Towns’ Reputations Run Deep

My husband and I have been going through the quite complicated process of trying to figure out where to live. Where I hail from, you could count the suburbs or parts of towns on your fingers. Outside Boston (where we now live), it’s a virtual jigsaw of towns, and it’s completely overwhelming.

On greatschools.org, you can see towns rated on a scale of 1 to 10 based on their MCAS scores; it would be great if there were a system ranking towns on established criteria other than education. Instead, the reputations of towns are based on what people say about them, like the reputation of any business.

WBUR is running a series called “Towns in Trouble” which looks at how the state’s budget crisis is affecting Hull and Gardner. This week’s segment talked about Hull’s desire to merge school districts with upscale neighbor Cohasset, which incidentally gets a great rating on greatschools. Since moving to the area, I’ve heard comments about how snooty Cohasset is. But, I also have friends who live there – people I really like – and they seem to love it. So, I chalked it up to people talking and differences of opinion. Until I heard this segment.

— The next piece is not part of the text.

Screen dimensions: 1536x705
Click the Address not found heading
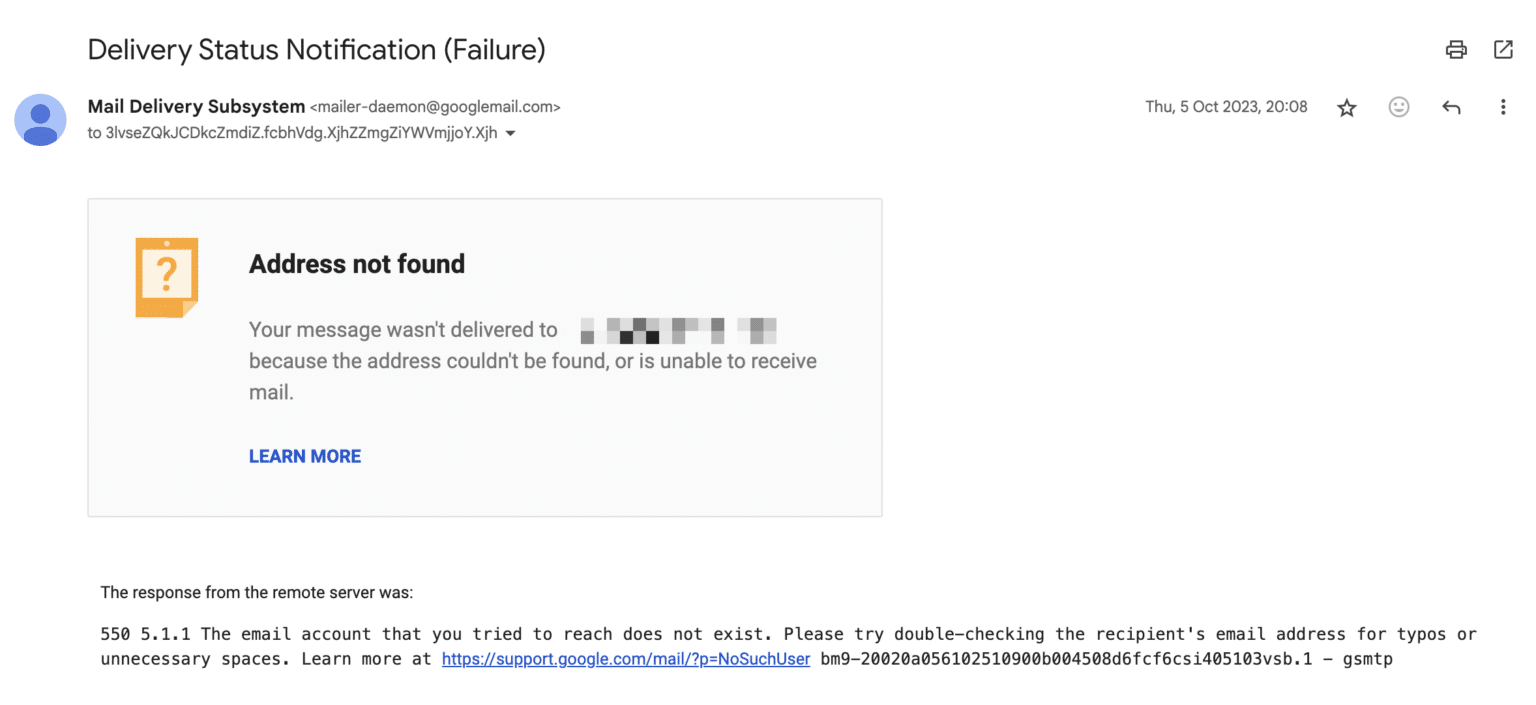(356, 263)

“Where one passes from one town into the other, an American flag flutters right at the town line, as if marking a border crossing.” (Text: WBUR; Photo: Fred Thys/WBUR)

Hull approached Cohasset about a merger of the school systems – it would reduce costs, and the state is encouraging smaller school systems to merge with others. Instead, Cohasset wanted to talk about buying paper towels together. WBUR’s segment included comments from students and residents about the merger.

“We wouldn’t want them in our school,” said Will Lynner, who just graduated from Cohasset High School, “ ’cause it’s such a difference between incomes it would create problems. We’re a lot more richer town than they are, I guess.”

Lynner was waiting for a sandwich at the deli in downtown Cohasset with his friend, Jeff Charles, who doesn’t hold a high opinion of Hull students, either.

“Because they’re not as prestigious as Cohasset High,” Jeff Charles, a friend of Lynner, said, “their MCAS scores would…”

“Bring us down,” interjected Lynner.

Hull students actually outperform Cohasset students on the science MCAS. But, Tim Brady makes it clear that Hull residents know how Cohasset residents see them.

“Kinda seems like Cohasset’s got that attitude towards us that they’re better than us, you know?” said Brady, who graduated from Hull High School a couple of years ago.

This segment made me sad – for the kids who know their neighbors think they’re better, and for the kids who think they are better than their neighbors. Maybe Cohasset’s happy with its elitist reputation. If not, the town definitely has some work to do. Is WBUR’s reporting fair and balanced? That’s another issue, but the damage has already been done.

Hopefully, we’ll end up in a town more down-to-earth than elitist, and we’ll be able to raise our girls to feel fortunate rather than entitled.